まだ一度も祝福をもらっていないのだから、とりあえず駄目元で言ってみてもいいらしい。


そんなんでいいのか、神様。


「か、考えとく」


私は少しドキドキしていた。




 本当に何でもいいなら、私の記憶を取り戻せないかな。


この身体の違和感の正体が知りたい。


本当の自分を知りたい。




 私たちは夕方からの仕事のために、早めに店に戻った。

 

若旦那とモモンちゃんは指輪を首から下げ、大いに宣伝するよと微笑んだ。ふたりの後姿を見送り、私はこれで良かったんだと思う。

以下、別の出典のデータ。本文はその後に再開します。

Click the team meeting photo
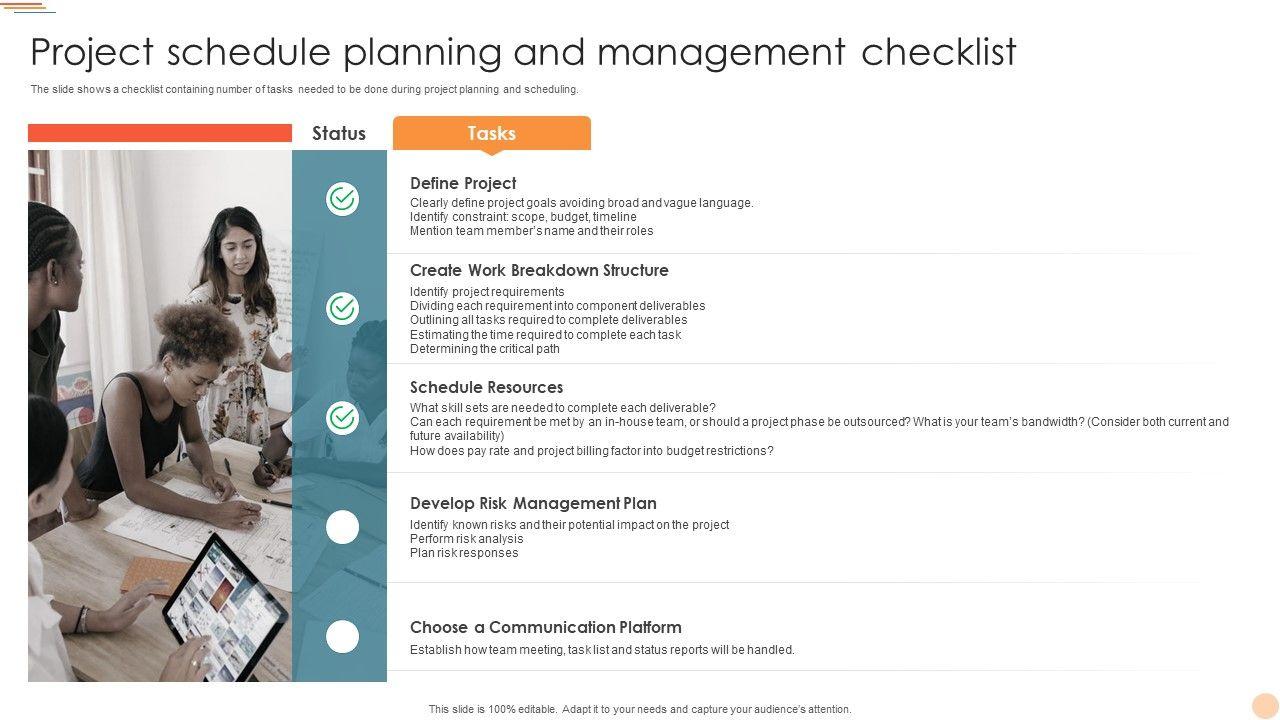1280x720 pixels. tap(160, 415)
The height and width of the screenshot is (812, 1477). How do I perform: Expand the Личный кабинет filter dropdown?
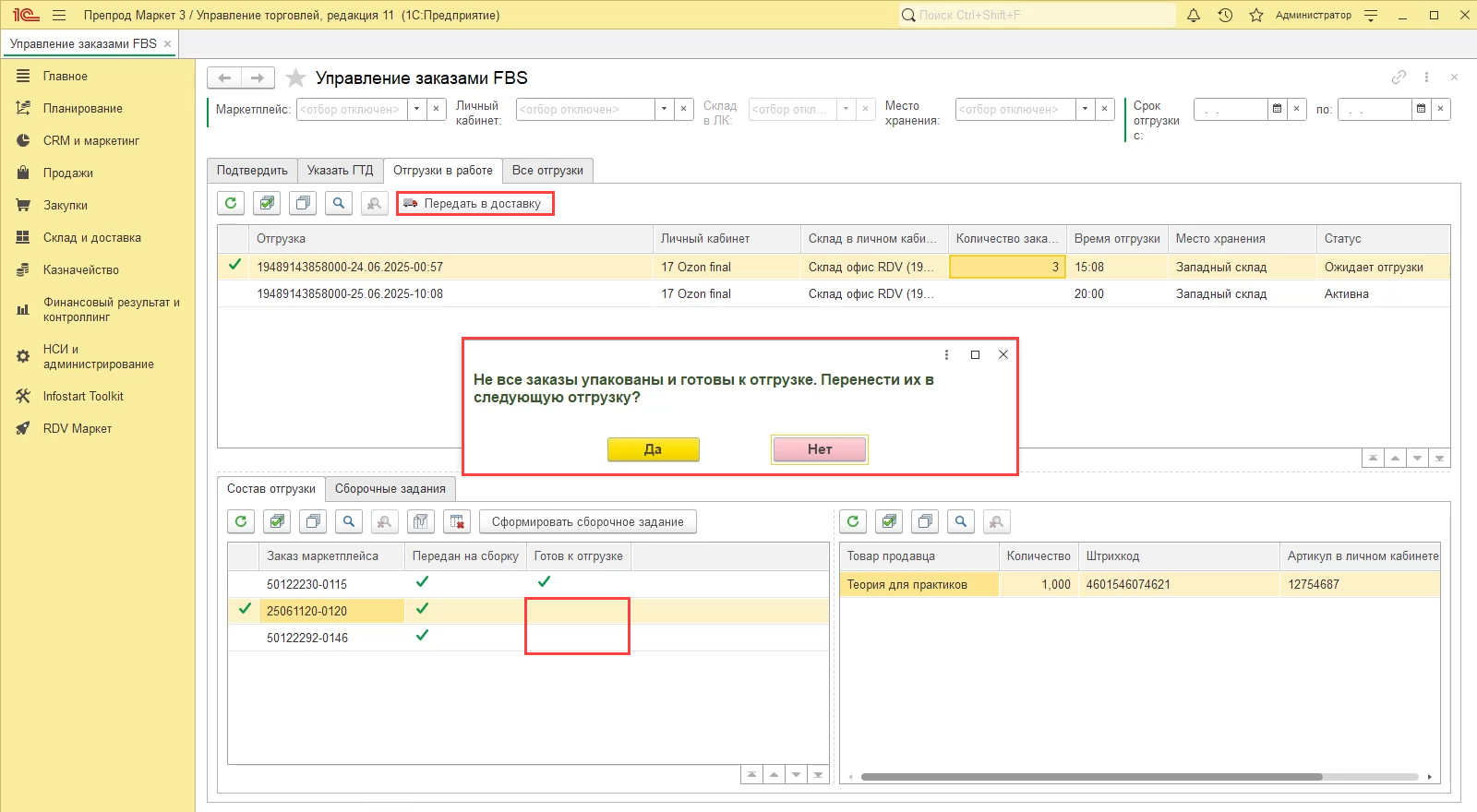pyautogui.click(x=664, y=109)
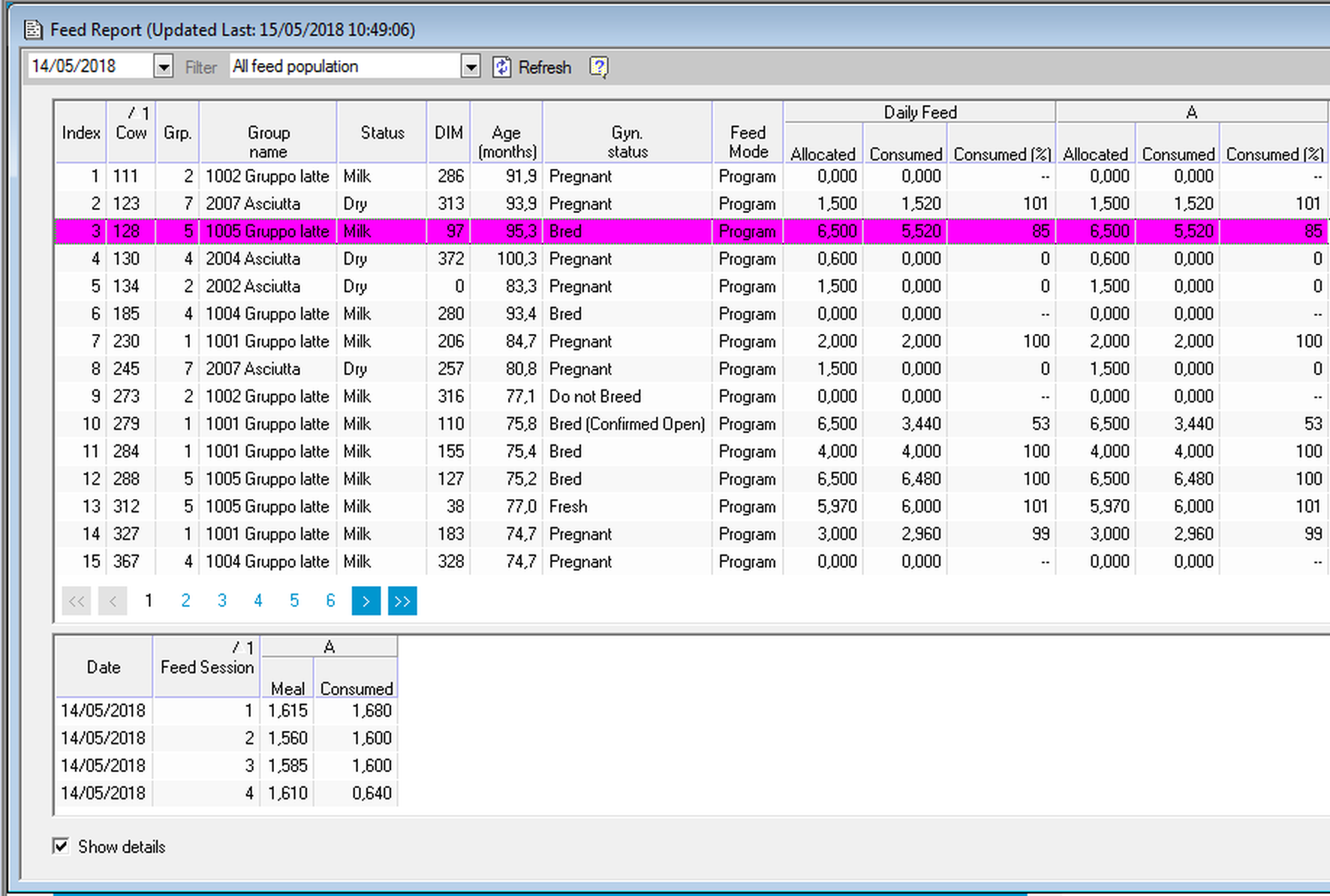
Task: Sort by the Cow column header
Action: tap(131, 133)
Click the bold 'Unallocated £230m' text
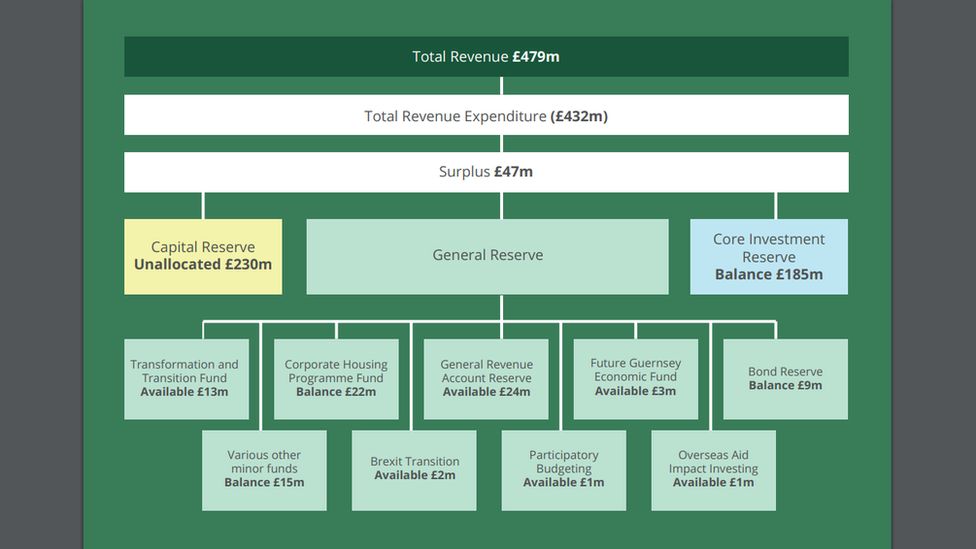 (x=203, y=265)
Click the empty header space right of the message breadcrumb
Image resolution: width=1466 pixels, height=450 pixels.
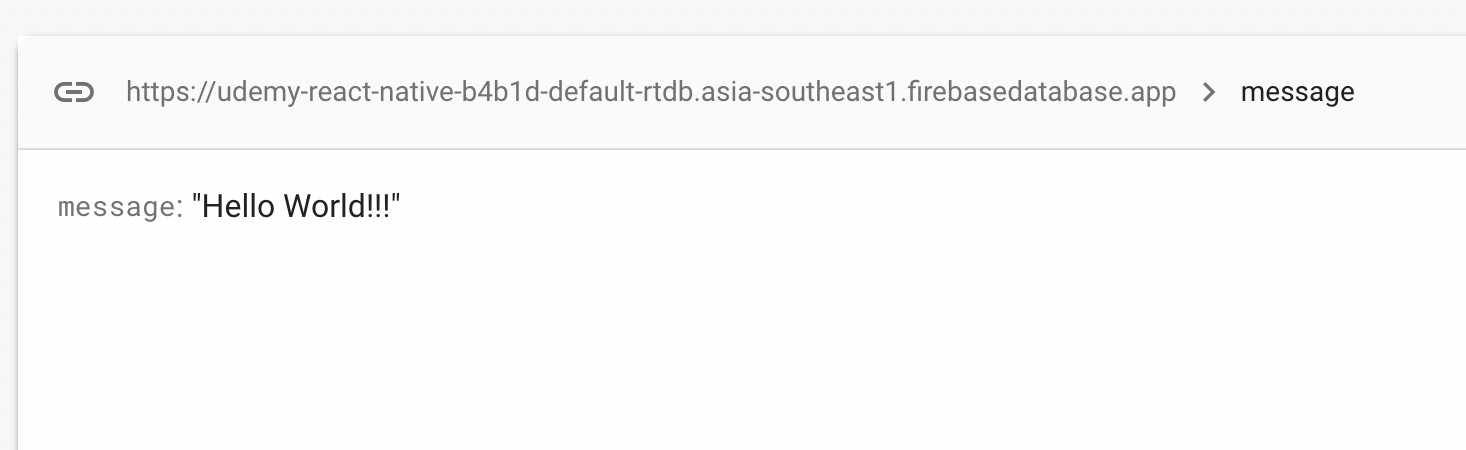tap(1410, 93)
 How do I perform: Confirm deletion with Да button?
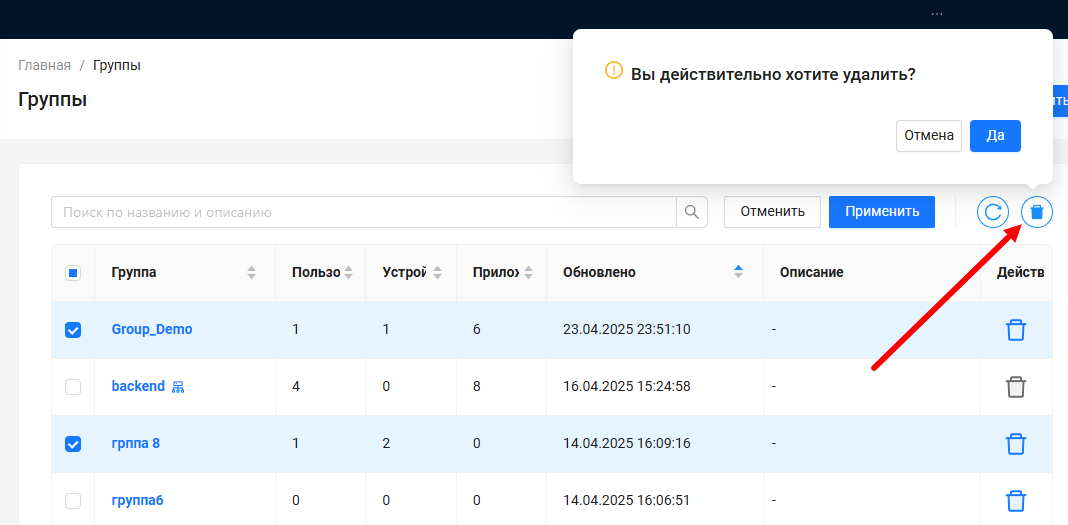tap(994, 135)
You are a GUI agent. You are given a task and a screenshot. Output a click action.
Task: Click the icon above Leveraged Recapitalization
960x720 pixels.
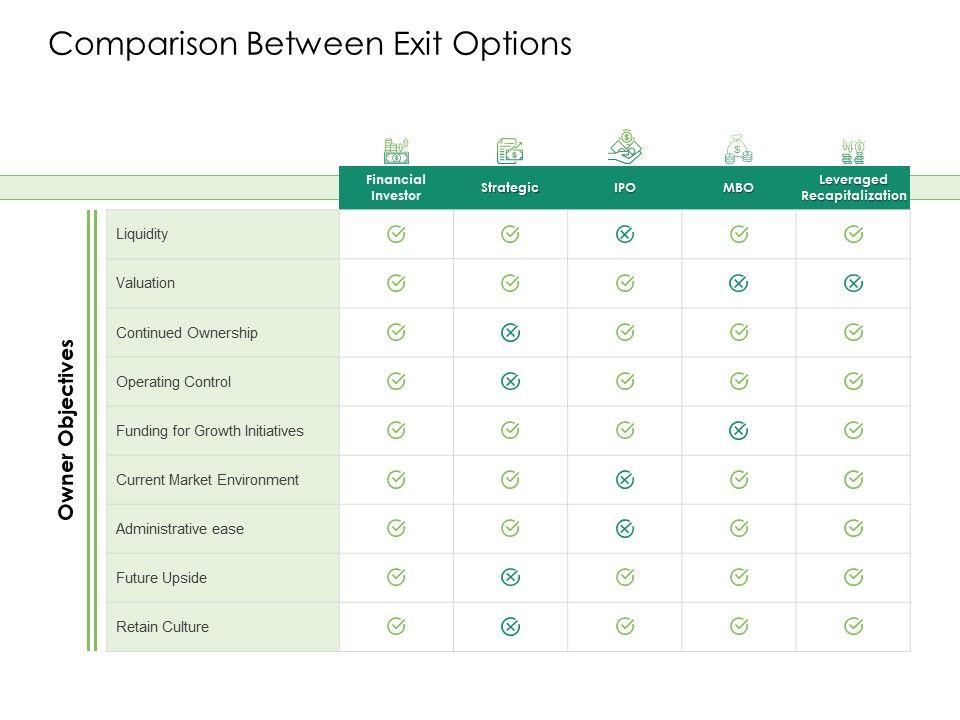[x=853, y=151]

何故か白狼先輩が私の肩をポンポンと叩いて、店に入って行った。


この先輩もやさしい人だな。


でもやっぱり、きっと、そうなんだろうな。先輩のモモンちゃんへの気持ちは、知らんぷりしてあげようと思った。




 次の祭りは、私がこの町に来て三回目になる。


もう三年かあ。未だに違和感の拭えない身体だけど、この町にはだいぶ馴染んで来たと思う。


困った人もいたけど、やさしい獣人さんが多い。


女の子の友達も出来た。きれいなドレス、うらやましかったなあ。


「あれ?、私ってば結婚するとしたらどっちになるのかな」


部屋で着替えながら考える。どう考えても今のこの身体にドレスは無理だし。


ああ、でもかわいい女の子が隣にいるのは楽しいかもだ。


目を閉じて想像していると、……何かが浮かんで来た。




 私の手に、白い女性らしい手が重なる。


紐結びを考えていた時に見た、あの手だと思った。


顔を見ようと手の元を追っていくが、腕が身体に向かう途中から先が闇の中だ。


 もしかしてこれは、私の手なのかしら。


自分で自分の手を追いかける。私はいつか本当の自分に出会えるのだろうか。


パンパン、とお店のホールでオーナーが手を叩く。


従業員集合の合図だ。


ハッとして目を開き、いつの間にか流れていた頬の涙を拭い、私は立ち上がる。


戦うと決めたのだ。その日まで絶対にがんばる。


「いらっしゃいませ、お嬢さん。本日も大変お美しい」


この店に恥じない従業員となって。



        〜完〜


お付き合いいただき、ありがとうございます。


紐の結び方は留め具を使わない結び方や、長さを調節出来る結び方を参考にしています。

がんばったんですが、分かりにくいかも。まだまだ私に文章力がないのだと思います。